[Document excerpt]
────────────────────────────────────────

We formulate the task of motion retargeting as the translation between two domains. We adopt two multi-layer perceptron (MLP) encoders ( $Q_{h}$ , $Q_{r}$ ) to project the human and robot poses to a shared representation space, respectively. This way, $Q_{h}$ projects $\mathbf{x}_{h}\in\mathbb{R}^{J_{h}\times n}$ to $z\in\mathbb{R}^{d}$ while $Q_{r}$ translates $\mathbf{x}_{r}\in\mathbb{R}^{J_{r}\times s}$ to $z\in\mathbb{R}^{d}$ . Given a human pose $\mathbf{x}_{h}$ , our shared latent space is used as a bridge to generate $\mathbf{x}_{r}$ while conserving its similarity defined in Section III-B.

────────────────────────────────────────

[Parts of the exercise]
1. In the motion retargeting excerpt, what kind of encoders project the human and robot poses into a shared representation space?
2. Please write the next part of the motion retargeting excerpt, picking up after its final sentence.

[Entries on where items appear]
────────────────────────────────────────

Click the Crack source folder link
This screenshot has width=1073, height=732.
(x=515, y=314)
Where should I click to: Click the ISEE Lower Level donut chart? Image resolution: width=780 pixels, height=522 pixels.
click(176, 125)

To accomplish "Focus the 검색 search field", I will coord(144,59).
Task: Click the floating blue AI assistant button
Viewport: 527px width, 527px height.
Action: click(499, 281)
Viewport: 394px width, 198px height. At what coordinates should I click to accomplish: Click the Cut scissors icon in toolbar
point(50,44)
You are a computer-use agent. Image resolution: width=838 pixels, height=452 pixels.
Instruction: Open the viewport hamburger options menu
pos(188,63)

────────────────────────────────────────

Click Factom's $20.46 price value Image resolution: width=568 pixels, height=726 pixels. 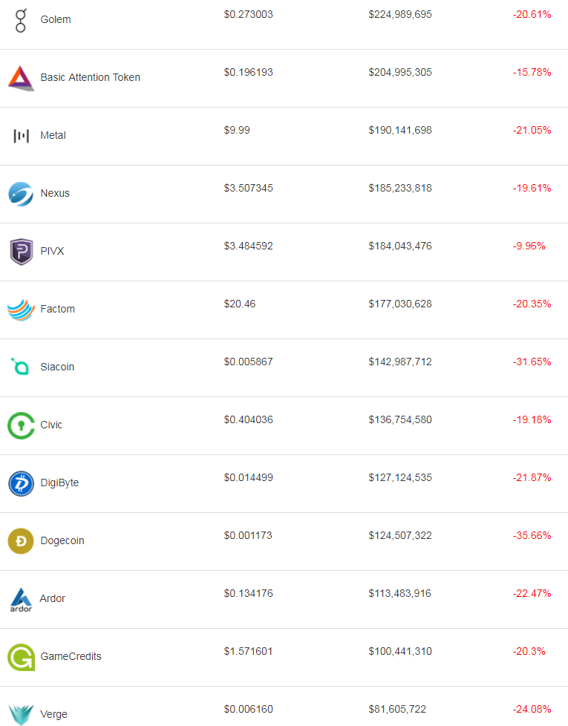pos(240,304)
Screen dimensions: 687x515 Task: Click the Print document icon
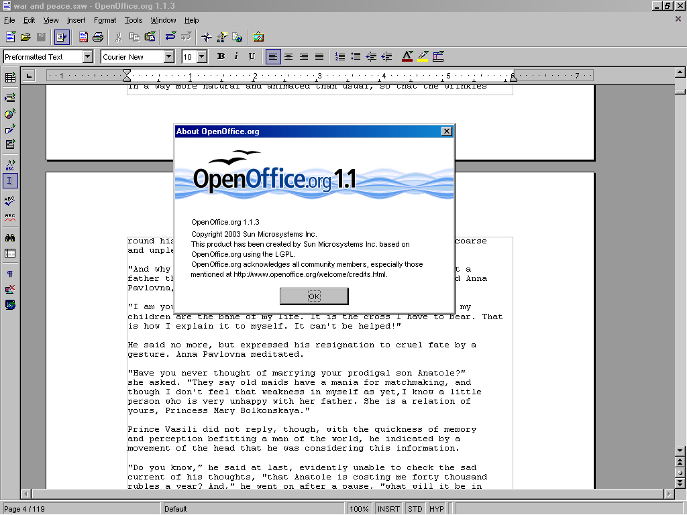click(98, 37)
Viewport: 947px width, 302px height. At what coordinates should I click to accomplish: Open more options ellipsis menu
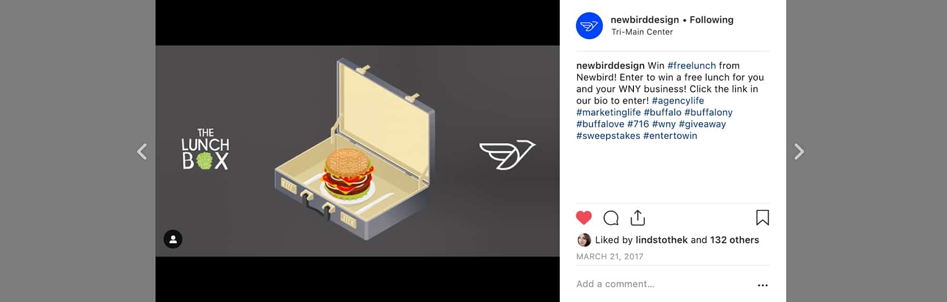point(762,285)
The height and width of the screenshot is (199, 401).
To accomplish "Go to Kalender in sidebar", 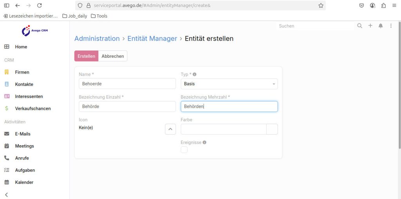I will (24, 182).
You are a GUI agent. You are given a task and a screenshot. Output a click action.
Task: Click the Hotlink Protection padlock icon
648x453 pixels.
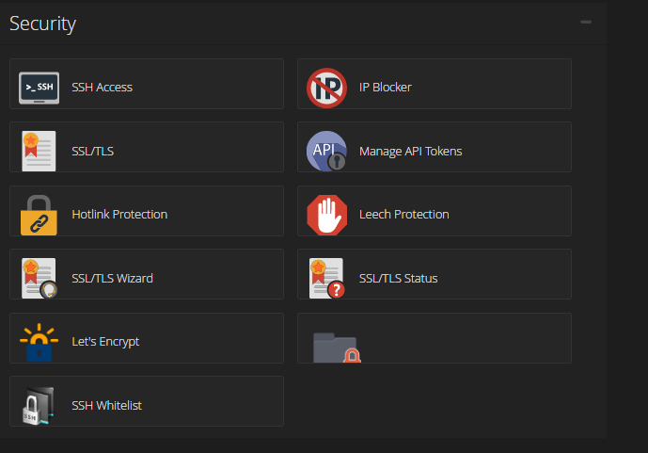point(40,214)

────────────────────────────────────────

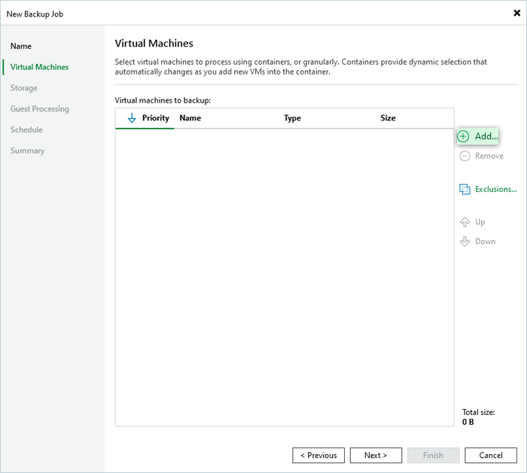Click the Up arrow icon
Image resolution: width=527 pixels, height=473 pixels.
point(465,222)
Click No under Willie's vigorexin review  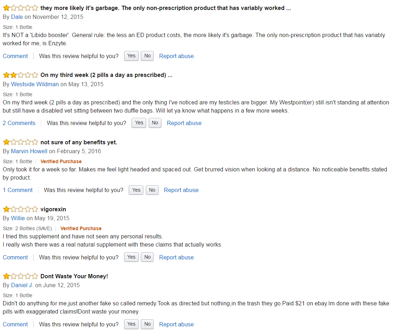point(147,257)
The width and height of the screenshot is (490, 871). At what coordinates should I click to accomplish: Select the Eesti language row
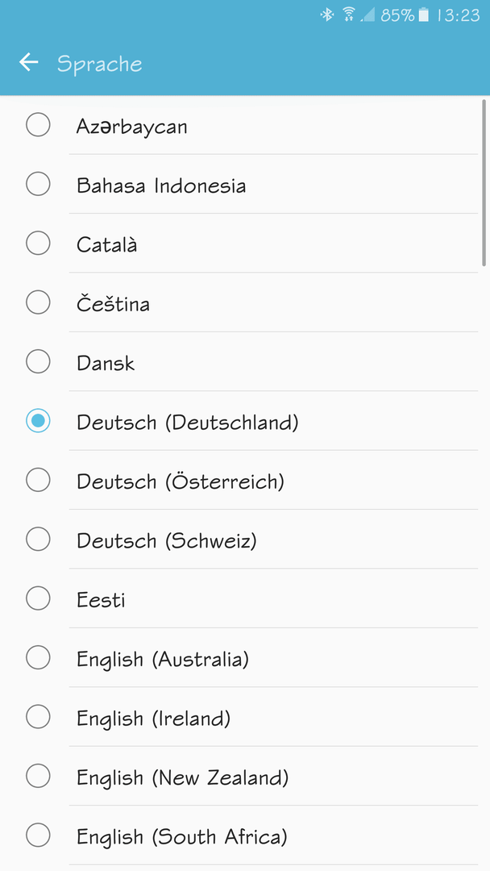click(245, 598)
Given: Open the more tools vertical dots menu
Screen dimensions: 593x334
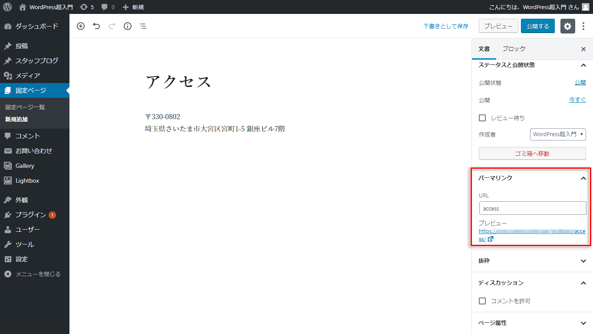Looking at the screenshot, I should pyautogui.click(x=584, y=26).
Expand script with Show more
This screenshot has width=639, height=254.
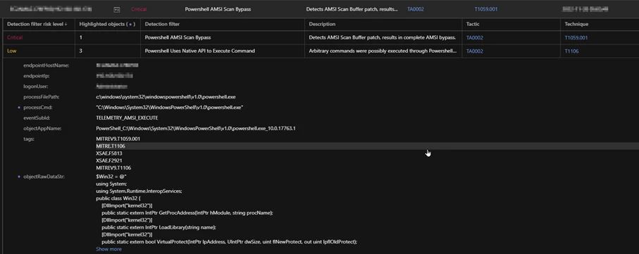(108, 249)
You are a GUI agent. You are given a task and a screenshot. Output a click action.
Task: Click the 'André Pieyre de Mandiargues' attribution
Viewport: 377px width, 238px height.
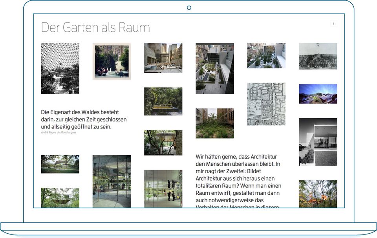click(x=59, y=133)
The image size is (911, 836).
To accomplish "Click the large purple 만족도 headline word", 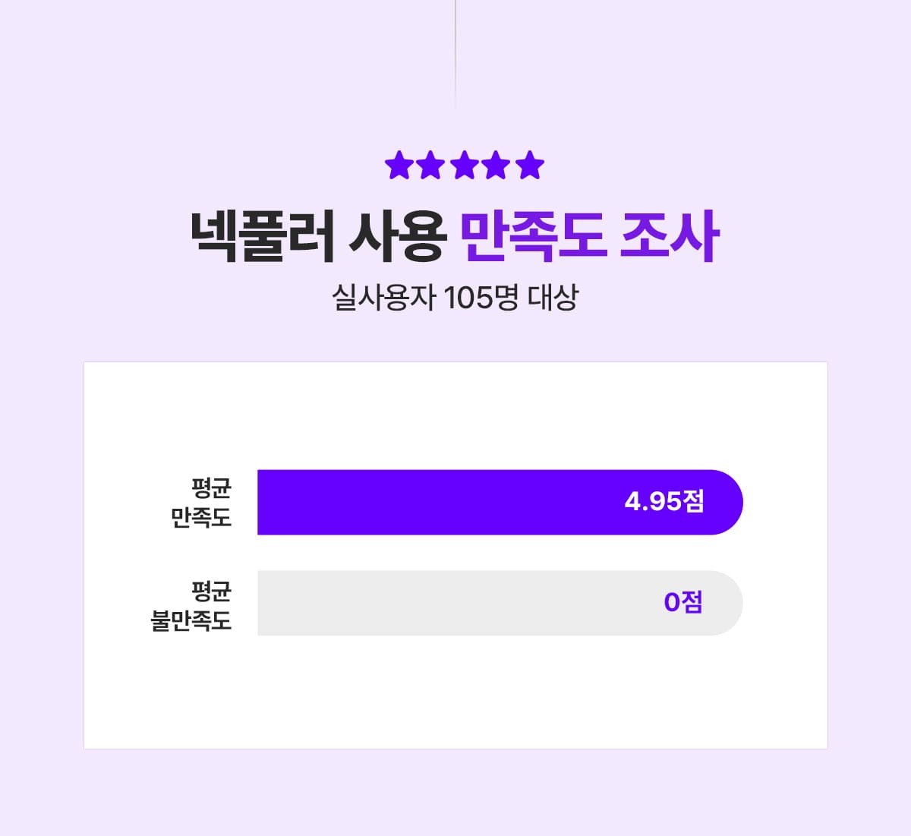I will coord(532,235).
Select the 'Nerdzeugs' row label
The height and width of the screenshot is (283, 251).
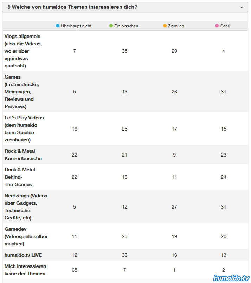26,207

────────────────────────────────────────

[Expected results]
1. Two multi-layer perceptron (MLP) encoders.

2.
We propose to learn the retargeting function $f:\mathbf{x}_{h}\longmapsto\mathbf{x}_{r}$ without any paired human and robot motion data. Inspired by the recent success of contrastive learning methods (e.g., CLIP [27]), we propose to construct a shared latent space between two domains (here human and robot poses) in an unsupervised manner. Contrastive learning is a training technique that aims to learn from unlabeled data by comparing and contrasting different instances according to given similarity metrics. To do that, a neural network is optimized to maximize the agreement between positive pairs (similar instances) and minimize the agreement between negative pairs (dissimilar instances).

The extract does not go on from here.